Wednesday, November 04, 2009

Gourmet Today: this marriage can't be saved

I'm feeling no passion for Gourmet Today. Last week I was happily cheating on Ruth Reichl with Todd Wilbur who is so completely sleazy he uses margarine in some of his recipes. I bought margarine, which is simply wrong and just goes to show how bored I am in my primary relationship.

Wilbur's longtime schtick is to try to "clone" brand-name recipes -- Popeye's biscuits, Pepperidge Farm cookies, McDonalds' shakes, et cetera -- and I was messing around with his latest book, Top Secret Recipes Unlocked, for a review that is presumably going to appear in another venue shortly. (After that, all details about onion rings, donuts, and more will be revealed) The project was extremely fun and funny and surprisingly delicious. 
The other morning, on my own time, I made Wilbur's version of Starbucks' pumpkin scones. He calls them "orange triangles of goodness," which is typical of his prose. They really were orange triangles of goodness -- soft, sufficiently pumpkiny (rare), like a muffin married to a scone. We didn't bother cross-tasting them with the store product as I have recently sampled enough Starbucks baked goods to know that they are all substandard and overpriced. These were like the Platonic ideal of a Starbucks scone. 
As for Gourmet Today. Sigh. I keep fishing out the recipes with the lowest "active time" which is a bad sign. To wit, the other last night: hoisin turkey cutlets (active time: 15 minutes), panfried Romaine (active time: 20 minutes) chocolate sorbet (active time: 15  minutes.)  

Writing about this drab weeknight convenience food feels like a sad joke. Plus, just look at it. 

The turkey was fine.

The sorbet  was fine.

The panfried Romaine was better than fine. You buy packaged hearts of Romaine , cut them in half lengthwise, wash well and dry. Heat olive oil, put the Romaine hearts face down, salt, sear for a minute, flip, cover, cook for two minutes more. I loved this and will make it again.

The next night I made a Gascon white bean soup (active time: 30 minutes) that was fine, and baked apples with candied walnuts, (active time: 15 minutes) also fine. 

It's all fine. But this whole book feels like fine leftovers someone has turned into a casserole by topping with a little cheese and reheating.


  1. Can you share the orange scone recipe?

    Is there a chicken saltimbocca recipe in there, or a veggie soup pistou? Those have been some of my favorite recipes from the magazine.
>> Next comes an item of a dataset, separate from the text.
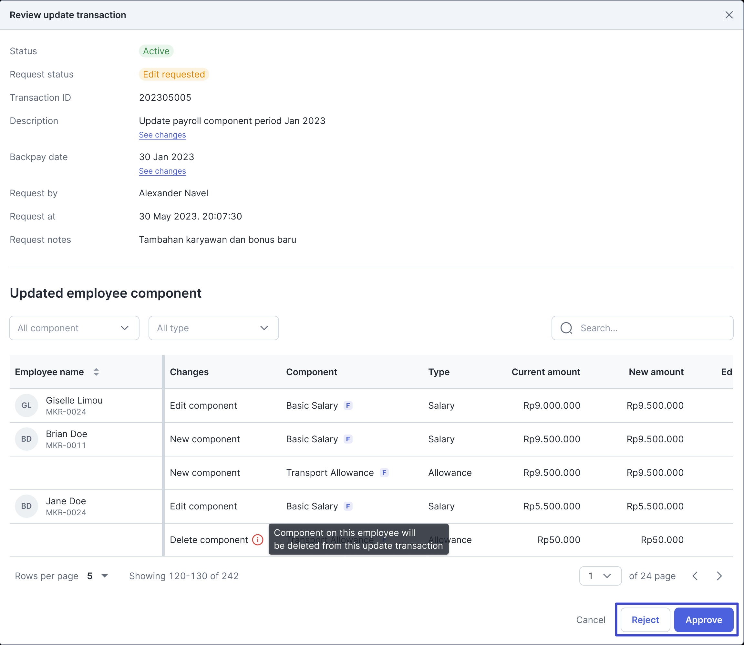Open the All type filter dropdown
Image resolution: width=744 pixels, height=645 pixels.
[213, 328]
  2. Tipsy Baker, you slay me!

  3. Mmmm... on our honeymoon I had grilled Romaine, and that was awesome. I'm going to have to try sauted Romaine, though I suspect it won't quite live up to the grilled stuff.

    Does Wilbur's recipe book have a recipe for Starbucks' Cranberry Orange Muffins? That's one of the few foods there I liked, and they've stopped selling them.

  4. I have all of Todd Wilbur's books-I love them! They're kooky and silly, and most of the recipes aren't rocket science or anything you couldn't figure out on your own. But I'm hooked on the tid bits of informaton about the restaurants, and I love making multiple servings of something for $5 total, that you pay three times as much for one serving of at a restaurant.

  5. Before you divorce, you should update the "currently cooking through" section. You don't want to make it seem as though you never gave this relationship your all.

  6. Girl Detective -- I feel that Todd Wilbur might be a stickler for copyrights. In GT I see no veggie soup pistou or saltimbocca, unfortunately.

    Melanie: cranberry muffins -- not in this book

    Anonymous 1: I agree. Almost everything is so much cheaper, it's amazing.

    Anonymous 2: I have been neglectful and I will update

  7. I have bought Gourmet magazine over the years, much like I buy lots of cooking magazines....honestly can't tell you if I have ever actually cooked anything out of them. This week I bought the "last" issue and i guess I was looking at it with a more critical eye because I think I identified only 1 recipe worth trying. I am so discouraged.

  8. subpar and expensive, that is my mantra for SB pastries and the excuse I give my 10yo for not purchasing them despite the begging :) although I will admit to buying their macaroons here in Seoul, they are actually quite good!